Nicole Cooley is the director of the MFA Program in Creative Writing and Literary Translation at Queens College.

Edwin Frank is the editor of the New York Review Books Classics series.

Barbara Harshav started her professional life as an historian, and fell into translating about thirty years ago. She has published more than 50 books of translations (from Hebrew, French, German, and Yiddish). She has translated such Israeli authors as the Nobel Laureate S.Y. Agnon, the playwright Hanoch Levin, the poet Yehuda Amichai, and the novelist Meir Shalev. For the last ten years, she has taught a seminar-workshop in translation in the department of Comparative Literature at Yale University and a seminar-workshop in Yiddish translation at the YIVO-Bard College Institute in January 2012. She lives in her library-study in North Haven, Connecticut.

Sara Khalili is an editor and translator of contemporary Iranian literature. Her translations include Shahriar Mandanipour’s Censoring an Iranian Love Story and Shahrnush Parsipur’s Prison Memoir. Her short story translations have appeared in The Literary Review, The Kenyon Review, The Virginia Quarterly Review, Words without Borders, and PEN America. Her translations of poetry include The Sorrow of Solitude, Poems of Forough Farrokhzad; and My Country, I Shall Build You Again, Poems of Simin Behbahani. Sara was a contributing translator to Strange Times My Dear: A PEN Anthology of Contemporary Iranian Literature.

Elias Khoury, born in Beirut in 1948, is a novelist, essayist, playwright, and critic. He was awarded the Palestine Prize for Gate of the Sun, which was named a Best Book of the Year by Le Monde Diplomatique, The Christian Science Monitor, and The San Francisco Chronicle, and a Notable Book by The New York Times and The Kansas City Star. Khoury’s Yalo (a L.A. Times Notable Book), White Masks, Little Mountain, The Journey of Little Gandhi, and City Gates have also been translated into English. Khoury is a public intellectual and a cultural activist who plays a major role in contemporary Arabic culture and in the defense of freedom of expression and human rights.
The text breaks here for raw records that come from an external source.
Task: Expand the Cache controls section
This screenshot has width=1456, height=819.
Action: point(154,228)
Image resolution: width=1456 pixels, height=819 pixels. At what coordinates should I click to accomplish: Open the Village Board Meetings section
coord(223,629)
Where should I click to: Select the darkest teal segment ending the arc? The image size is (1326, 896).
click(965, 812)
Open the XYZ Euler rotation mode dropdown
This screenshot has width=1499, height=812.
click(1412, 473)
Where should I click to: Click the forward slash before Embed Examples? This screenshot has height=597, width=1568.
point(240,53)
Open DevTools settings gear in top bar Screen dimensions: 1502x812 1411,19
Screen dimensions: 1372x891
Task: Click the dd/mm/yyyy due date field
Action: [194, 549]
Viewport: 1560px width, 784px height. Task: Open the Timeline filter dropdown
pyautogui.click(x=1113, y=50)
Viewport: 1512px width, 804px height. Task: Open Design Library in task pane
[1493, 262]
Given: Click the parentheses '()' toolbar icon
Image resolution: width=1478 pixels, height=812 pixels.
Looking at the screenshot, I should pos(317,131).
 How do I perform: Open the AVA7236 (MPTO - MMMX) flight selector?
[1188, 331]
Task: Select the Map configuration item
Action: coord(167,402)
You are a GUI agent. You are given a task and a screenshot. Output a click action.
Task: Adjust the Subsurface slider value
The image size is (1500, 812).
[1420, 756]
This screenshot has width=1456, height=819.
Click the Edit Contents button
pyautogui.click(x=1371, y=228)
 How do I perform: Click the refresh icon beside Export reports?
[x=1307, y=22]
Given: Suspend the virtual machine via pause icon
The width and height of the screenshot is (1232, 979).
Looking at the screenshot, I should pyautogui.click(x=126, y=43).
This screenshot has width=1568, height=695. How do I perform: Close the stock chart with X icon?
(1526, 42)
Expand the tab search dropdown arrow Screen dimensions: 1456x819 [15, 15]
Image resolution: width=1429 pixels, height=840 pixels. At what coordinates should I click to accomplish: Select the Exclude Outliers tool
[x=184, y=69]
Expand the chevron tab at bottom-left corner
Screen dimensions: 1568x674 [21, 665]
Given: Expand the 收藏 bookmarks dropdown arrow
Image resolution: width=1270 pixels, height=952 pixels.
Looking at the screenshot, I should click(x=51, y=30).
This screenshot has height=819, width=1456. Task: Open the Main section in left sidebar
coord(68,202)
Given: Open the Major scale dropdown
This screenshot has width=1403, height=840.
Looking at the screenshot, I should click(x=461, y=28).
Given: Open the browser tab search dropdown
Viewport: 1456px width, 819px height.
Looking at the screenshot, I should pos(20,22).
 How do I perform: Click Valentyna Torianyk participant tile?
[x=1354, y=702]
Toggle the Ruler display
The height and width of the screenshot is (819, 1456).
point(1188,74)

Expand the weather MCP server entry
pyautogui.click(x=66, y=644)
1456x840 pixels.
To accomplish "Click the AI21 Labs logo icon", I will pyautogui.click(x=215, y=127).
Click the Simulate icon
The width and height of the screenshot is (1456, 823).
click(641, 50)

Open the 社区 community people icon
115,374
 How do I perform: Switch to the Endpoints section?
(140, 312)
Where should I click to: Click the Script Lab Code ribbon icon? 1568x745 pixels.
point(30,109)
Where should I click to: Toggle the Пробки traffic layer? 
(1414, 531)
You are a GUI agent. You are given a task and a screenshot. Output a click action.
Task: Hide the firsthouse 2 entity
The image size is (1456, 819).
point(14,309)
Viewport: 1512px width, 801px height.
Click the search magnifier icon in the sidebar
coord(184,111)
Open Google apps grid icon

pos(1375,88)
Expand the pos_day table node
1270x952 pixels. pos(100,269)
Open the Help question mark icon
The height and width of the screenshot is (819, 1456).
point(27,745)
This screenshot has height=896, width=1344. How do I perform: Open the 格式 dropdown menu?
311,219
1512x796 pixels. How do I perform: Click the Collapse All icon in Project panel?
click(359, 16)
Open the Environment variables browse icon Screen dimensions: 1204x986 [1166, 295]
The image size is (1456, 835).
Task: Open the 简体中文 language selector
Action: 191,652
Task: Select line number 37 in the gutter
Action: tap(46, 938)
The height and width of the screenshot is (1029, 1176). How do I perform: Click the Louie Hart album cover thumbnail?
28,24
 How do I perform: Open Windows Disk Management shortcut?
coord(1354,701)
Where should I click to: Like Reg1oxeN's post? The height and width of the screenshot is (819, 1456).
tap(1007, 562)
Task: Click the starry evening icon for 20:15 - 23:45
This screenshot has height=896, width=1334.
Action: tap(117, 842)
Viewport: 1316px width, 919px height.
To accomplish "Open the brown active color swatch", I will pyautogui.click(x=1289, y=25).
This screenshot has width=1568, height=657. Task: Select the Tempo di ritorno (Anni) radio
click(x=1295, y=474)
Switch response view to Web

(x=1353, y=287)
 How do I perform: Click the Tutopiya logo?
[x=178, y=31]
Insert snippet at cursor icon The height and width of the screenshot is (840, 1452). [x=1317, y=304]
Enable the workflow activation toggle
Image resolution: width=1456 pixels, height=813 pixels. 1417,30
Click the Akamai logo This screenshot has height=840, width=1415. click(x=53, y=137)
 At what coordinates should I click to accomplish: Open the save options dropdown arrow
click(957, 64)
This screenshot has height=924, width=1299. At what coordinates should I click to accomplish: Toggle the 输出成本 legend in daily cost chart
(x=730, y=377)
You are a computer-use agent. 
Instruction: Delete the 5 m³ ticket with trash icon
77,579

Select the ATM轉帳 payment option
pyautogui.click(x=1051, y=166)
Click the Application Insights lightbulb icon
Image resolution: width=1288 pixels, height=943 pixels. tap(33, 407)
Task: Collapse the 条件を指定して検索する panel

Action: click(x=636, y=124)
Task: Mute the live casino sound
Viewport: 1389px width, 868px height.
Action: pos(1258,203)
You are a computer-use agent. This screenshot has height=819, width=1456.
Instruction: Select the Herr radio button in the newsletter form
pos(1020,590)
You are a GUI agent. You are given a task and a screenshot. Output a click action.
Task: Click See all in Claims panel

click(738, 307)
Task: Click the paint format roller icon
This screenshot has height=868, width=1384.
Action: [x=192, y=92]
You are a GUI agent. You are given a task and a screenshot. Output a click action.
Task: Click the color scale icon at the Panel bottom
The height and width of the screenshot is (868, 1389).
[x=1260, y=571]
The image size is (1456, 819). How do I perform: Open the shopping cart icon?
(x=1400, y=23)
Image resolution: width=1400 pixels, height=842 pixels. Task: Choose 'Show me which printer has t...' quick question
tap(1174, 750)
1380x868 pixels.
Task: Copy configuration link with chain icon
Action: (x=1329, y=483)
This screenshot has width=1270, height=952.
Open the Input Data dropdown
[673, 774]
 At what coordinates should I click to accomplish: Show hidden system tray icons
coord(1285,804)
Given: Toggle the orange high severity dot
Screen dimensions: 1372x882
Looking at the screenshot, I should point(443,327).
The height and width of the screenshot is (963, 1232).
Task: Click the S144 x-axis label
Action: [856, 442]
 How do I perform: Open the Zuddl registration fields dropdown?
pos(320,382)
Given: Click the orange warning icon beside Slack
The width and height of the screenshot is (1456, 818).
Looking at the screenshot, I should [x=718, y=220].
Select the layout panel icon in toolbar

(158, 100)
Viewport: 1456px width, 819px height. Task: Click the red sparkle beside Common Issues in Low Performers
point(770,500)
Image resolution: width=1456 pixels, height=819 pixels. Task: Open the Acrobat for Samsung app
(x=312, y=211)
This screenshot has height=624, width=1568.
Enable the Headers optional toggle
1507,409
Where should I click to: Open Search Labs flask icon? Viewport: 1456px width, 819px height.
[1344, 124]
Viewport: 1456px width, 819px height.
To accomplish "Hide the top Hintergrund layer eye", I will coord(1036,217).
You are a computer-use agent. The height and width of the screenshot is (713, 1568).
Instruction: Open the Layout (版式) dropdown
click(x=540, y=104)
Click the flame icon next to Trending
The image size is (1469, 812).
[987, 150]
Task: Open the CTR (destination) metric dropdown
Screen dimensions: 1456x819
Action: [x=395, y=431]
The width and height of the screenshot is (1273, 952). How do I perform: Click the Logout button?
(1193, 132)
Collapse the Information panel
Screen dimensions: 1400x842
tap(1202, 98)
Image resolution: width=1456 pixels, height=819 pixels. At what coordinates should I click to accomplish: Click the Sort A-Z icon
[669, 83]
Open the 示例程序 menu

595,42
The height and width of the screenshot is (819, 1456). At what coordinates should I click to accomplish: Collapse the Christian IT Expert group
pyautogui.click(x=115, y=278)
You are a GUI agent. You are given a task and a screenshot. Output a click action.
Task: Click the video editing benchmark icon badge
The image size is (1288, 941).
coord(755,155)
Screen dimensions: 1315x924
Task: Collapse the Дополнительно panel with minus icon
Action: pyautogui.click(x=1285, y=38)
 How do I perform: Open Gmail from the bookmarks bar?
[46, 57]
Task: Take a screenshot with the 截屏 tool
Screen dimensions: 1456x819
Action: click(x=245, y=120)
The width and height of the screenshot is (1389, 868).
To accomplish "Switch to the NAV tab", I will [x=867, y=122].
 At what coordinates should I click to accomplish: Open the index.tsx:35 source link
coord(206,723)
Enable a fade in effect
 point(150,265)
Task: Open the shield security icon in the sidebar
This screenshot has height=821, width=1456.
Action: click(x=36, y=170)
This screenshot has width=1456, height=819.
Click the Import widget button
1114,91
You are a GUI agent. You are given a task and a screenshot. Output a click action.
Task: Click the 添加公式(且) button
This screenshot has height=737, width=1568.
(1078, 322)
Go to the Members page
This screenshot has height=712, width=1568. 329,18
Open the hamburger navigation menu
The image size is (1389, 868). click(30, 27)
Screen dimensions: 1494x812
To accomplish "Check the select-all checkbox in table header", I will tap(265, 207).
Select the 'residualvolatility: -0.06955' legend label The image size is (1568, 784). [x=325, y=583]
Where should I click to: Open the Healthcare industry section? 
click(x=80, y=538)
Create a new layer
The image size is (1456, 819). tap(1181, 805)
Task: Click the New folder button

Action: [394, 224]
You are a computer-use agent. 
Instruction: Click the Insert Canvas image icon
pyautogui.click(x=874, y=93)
His forthcoming As Though She Were Sleeping received France's inaugural Arabic Novel Prize.

Murat Nemet-Nejat Murat Nemet-Nejat has translated the work of a number of modern and contemporary Turkish poets. His book of translations of the poet Orhan Veli, called I, Orhan Veli, was published by Hanging Loose Press. Sun and Moon Press has just published his translation of Ece Ayhan's books, A Blind, Black Cat, and Orthodoxies. Issue #14 of Talisman magazine featured his versions of the work of a number of modern Turkish poets including, among others, Ece Ayhan, Cemal Sureya, Ilhan Berk, Behcet Necatigil, and Melisa Gurpinar.

Jill Schoolman in the founder of Archipelago Books. www.archipelagobooks.org

Roger Sedarat is the author of two poetry collections, Dear Regime: Letters to the Islamic Republic, which won Ohio UP’s 2007 Hollis Summers’ Open Book Competition, and Ghazal Games (Ohio UP, 2011). His translations of modern and classical Persian poetry have recently appeared in World Literature Today, Drunken Boat, Asymptote, and Words in the Dust (a novel published by Arthur A. Levine, 2011). He teaches poetry and translation in the MFA program at Queens College, CUNY.